Uk Police Impose Restrictions On Women On Exercise Trip

Uk Police Impose Restrictions On Women On Exercise Trip

Tony O’Riley-

Two women have described being surrounded by police, read their rights and fined £200 each after driving five miles to take a walk.

The women were also told the hot drinks they had brought along were not allowed as they were “classed as a picnic”.

Guidance for the current lockdown, permits people to travel for exercise as long as it is in their “local area”.

Derbyshire Police, said driving for exercise was “not in the spirit” of lockdown.

One of the would-be walkers, Jessica Allen, assumed “someone had been murdered” when she arrived at Foremark Reservoir on Wednesday afternoon.

“As we drove in there was a police van, a police car, and there were loads of police there,” said Ms Allen, who lives in Ashby-de-la-Zouch in Leicestershire.

“I genuinely thought someone had been murdered; the place is normally so quiet. The next thing, my car is surrounded. I got out of my car thinking ‘There’s no way they’re coming to speak to us’. Straight away they start questioning us.

“One of them started reading my rights and I was looking at my friend thinking ‘This must be a joke’.

“I said we had come in separate cars, even parked two spaces away and even brought our own drinks with us. He said ‘You can’t do that as it’s classed as a picnic’.”

“Just seeing a police officer anyway is quite scary for some people and we were really not expecting to be approached and to be told we were doing something wrong,” she said.

“We don’t want to get away with it if we have broken the rule, but it seems a bit unfair that you can be fined on something that’s so vague.”

Both the guidance and legislation state people can exercise with one other person, as Jessica Allen and Eliza Moore did.

Human rights barrister Adam Wagner said: “There is no law against travelling to exercise. The guidance is not legally binding and the police have no power to enforce it unless it is reflected in the lockdown regulations which in this case it is not.”

Derbyshire Police said: “It is up to each individual officer on a case-by-case basis to decide what is reasonable as the legislation does not proscribe a distance.”

The BBC contacted the Cabinet Office, Home Office, College of Policing and National Police Chiefs’ Council to ask for clarification over what they define as “local area” in relation to exercise. None could clarify this.

However, the College of Policing said: “In overall terms police officers across England and Wales will be using their discretion and professional judgement about whether or not someone has a reasonable excuse for travelling for exercise and being outside the place where they are living.”

Work to complete »
#1 Copy the stretch of the article on the police fines from "Derbyshire Police, said" through "start questioning us.".
#2 Answer from the article on the police fines:
(a) How much was each woman fined?
(b) At which reservoir did the women arrive?
(c) What is the name of the human rights barrister quoted?

Data provided »
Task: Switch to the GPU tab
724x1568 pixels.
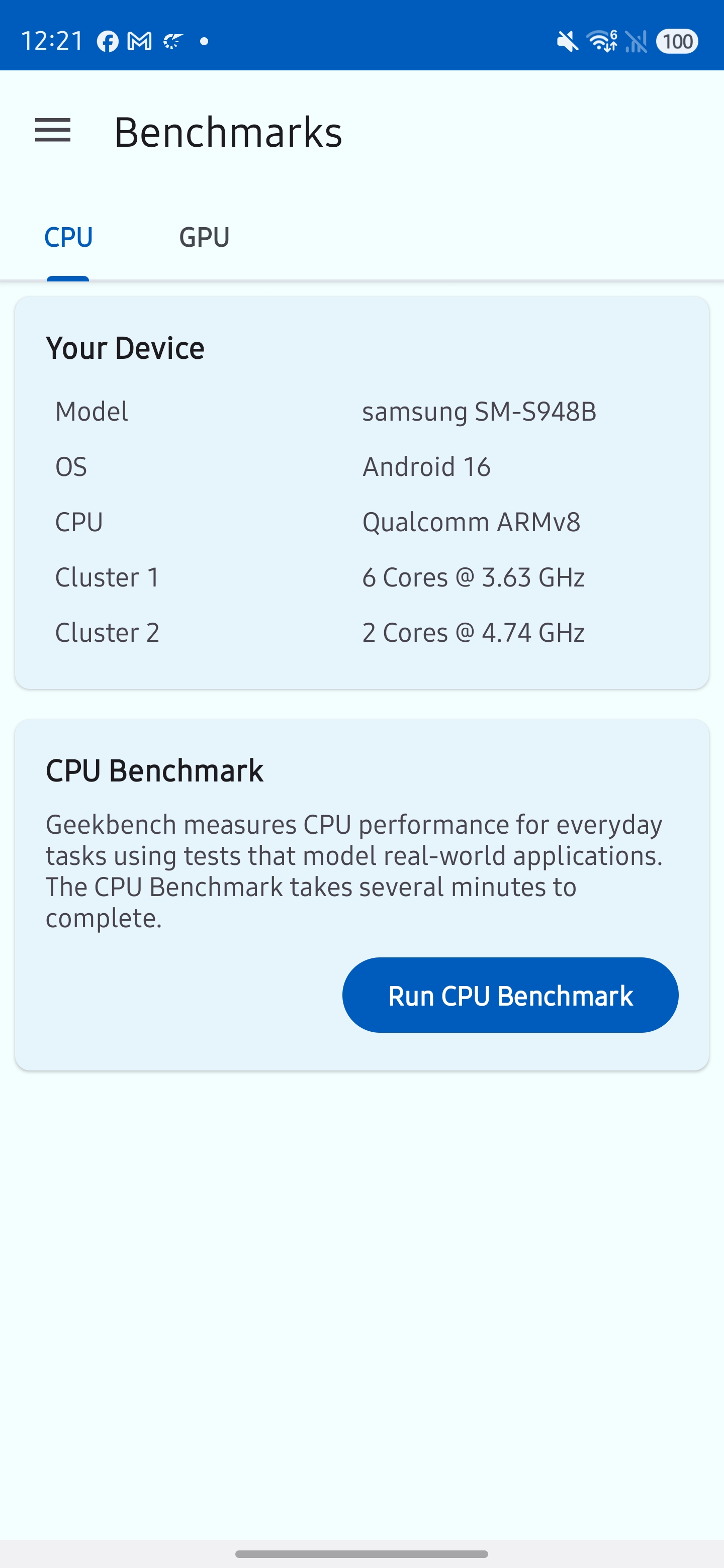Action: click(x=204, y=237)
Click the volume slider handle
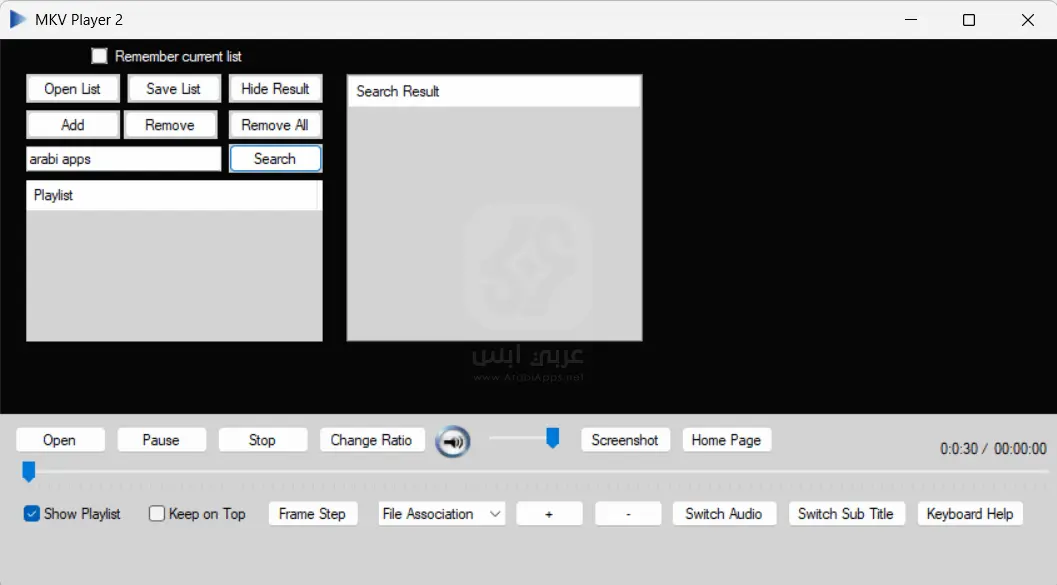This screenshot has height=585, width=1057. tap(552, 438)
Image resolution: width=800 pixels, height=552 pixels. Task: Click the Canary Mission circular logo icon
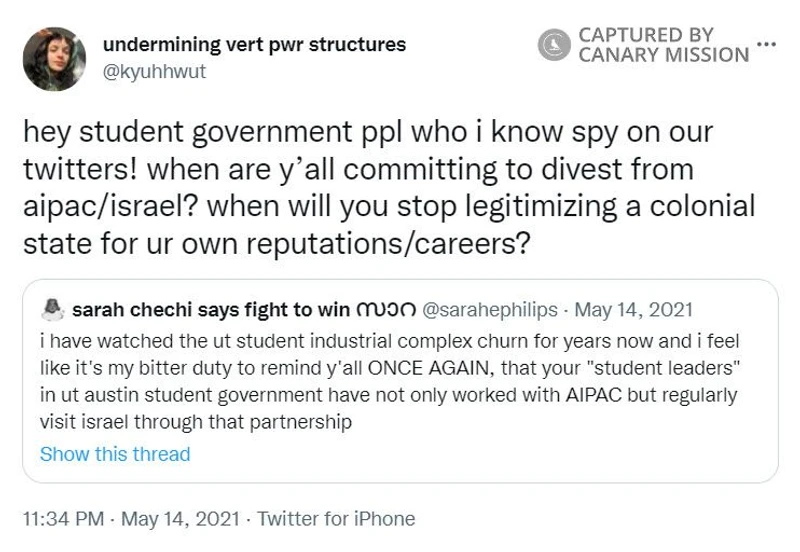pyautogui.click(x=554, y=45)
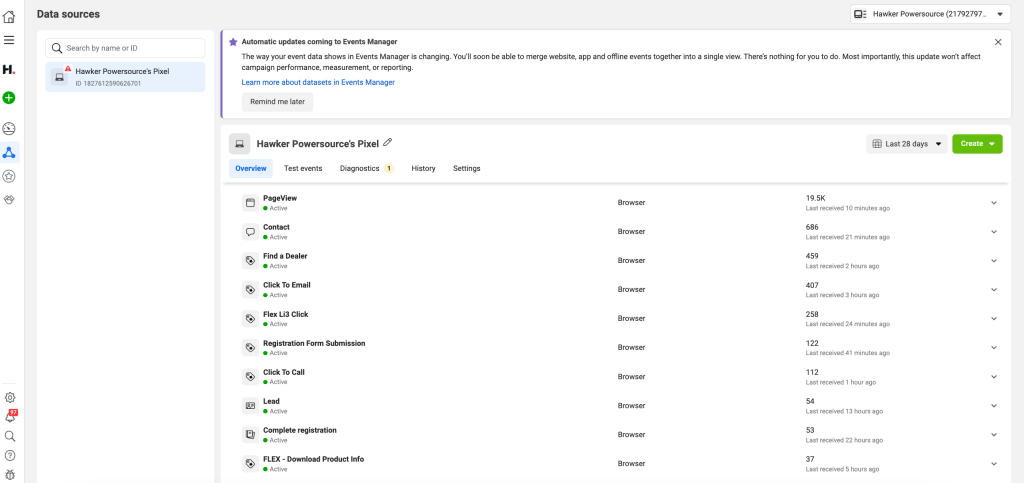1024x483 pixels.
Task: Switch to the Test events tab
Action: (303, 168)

==

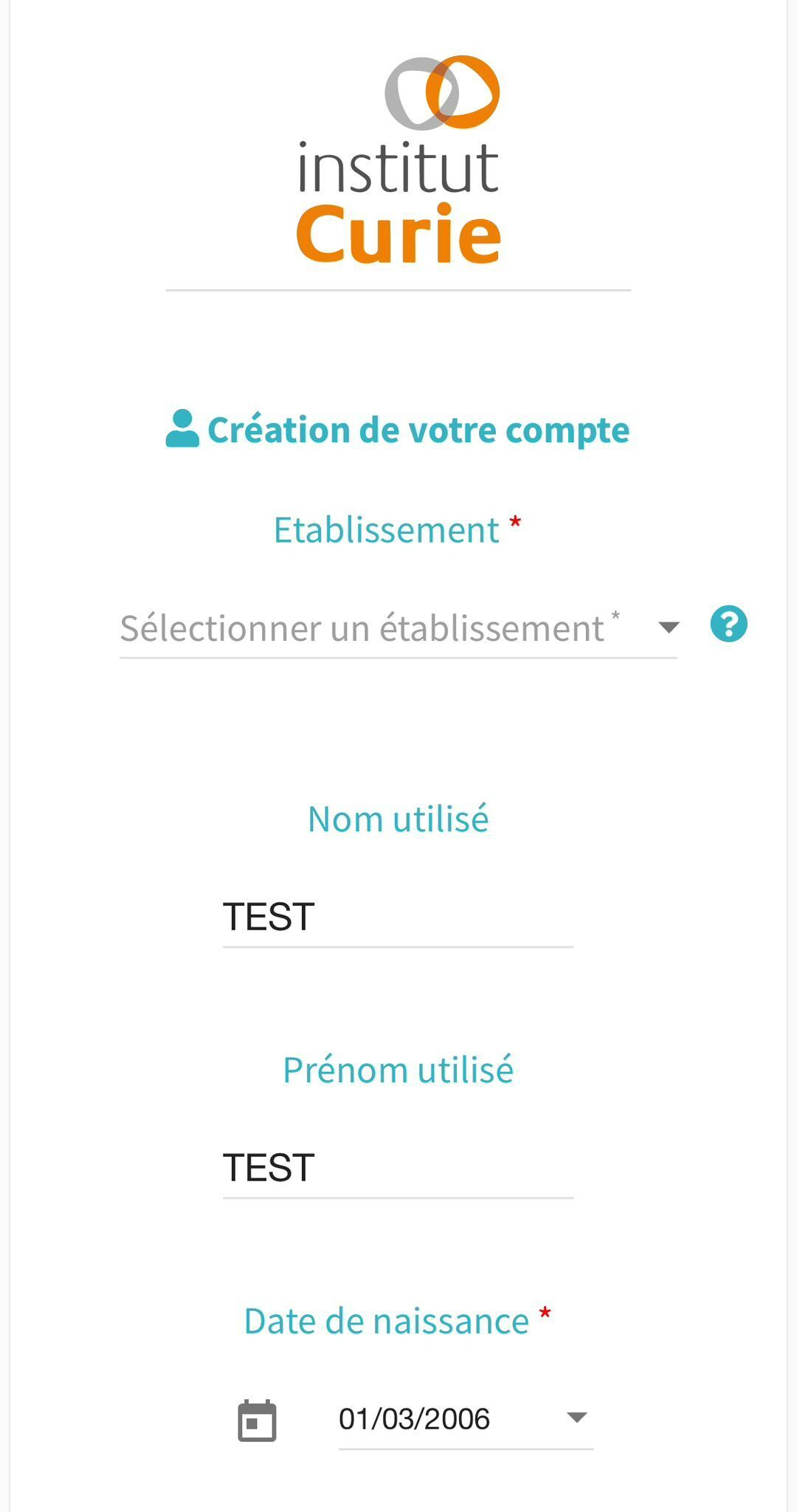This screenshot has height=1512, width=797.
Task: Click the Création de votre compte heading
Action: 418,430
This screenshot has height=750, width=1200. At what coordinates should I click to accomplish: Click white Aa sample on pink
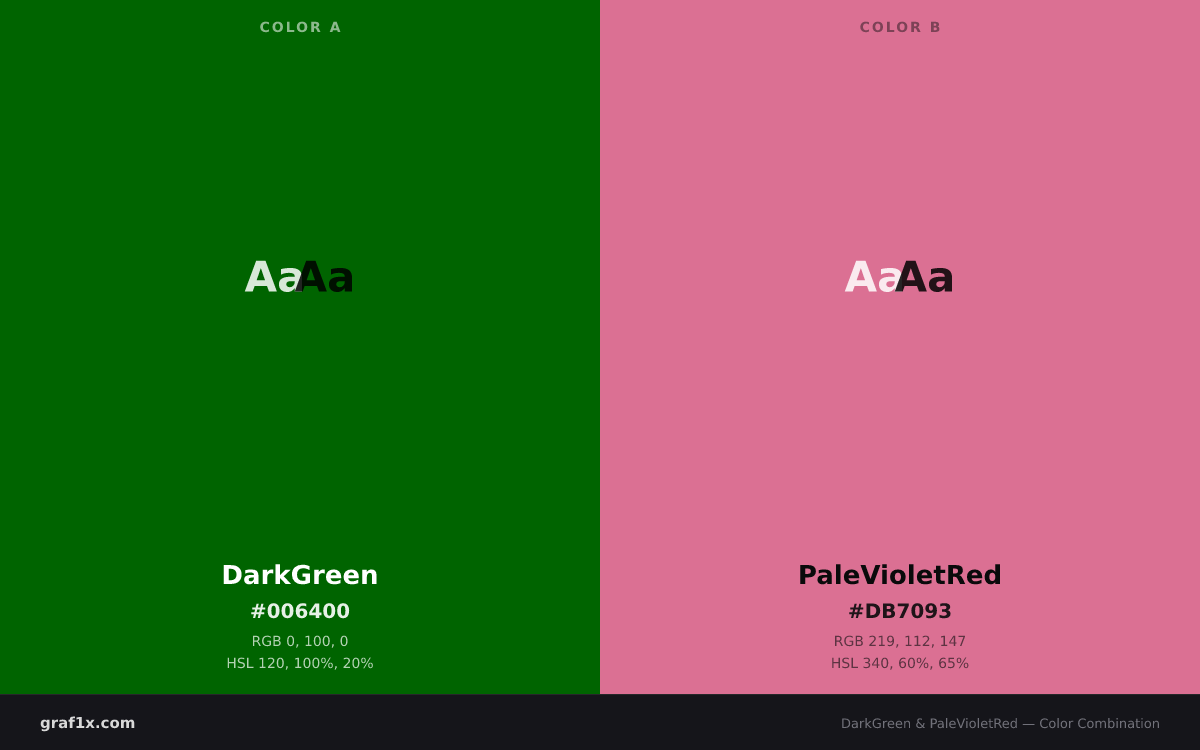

Solutions by task »
#1
Derbyshire Police, said driving for exercise was “not in the spirit” of lockdown.

One of the would-be walkers, Jessica Allen, assumed “someone had been murdered” when she arrived at Foremark Reservoir on Wednesday afternoon.

“As we drove in there was a police van, a police car, and there were loads of police there,” said Ms Allen, who lives in Ashby-de-la-Zouch in Leicestershire.

“I genuinely thought someone had been murdered; the place is normally so quiet. The next thing, my car is surrounded. I got out of my car thinking ‘There’s no way they’re coming to speak to us’. Straight away they start questioning us.

#2
(a) £200
(b) Foremark Reservoir
(c) Adam Wagner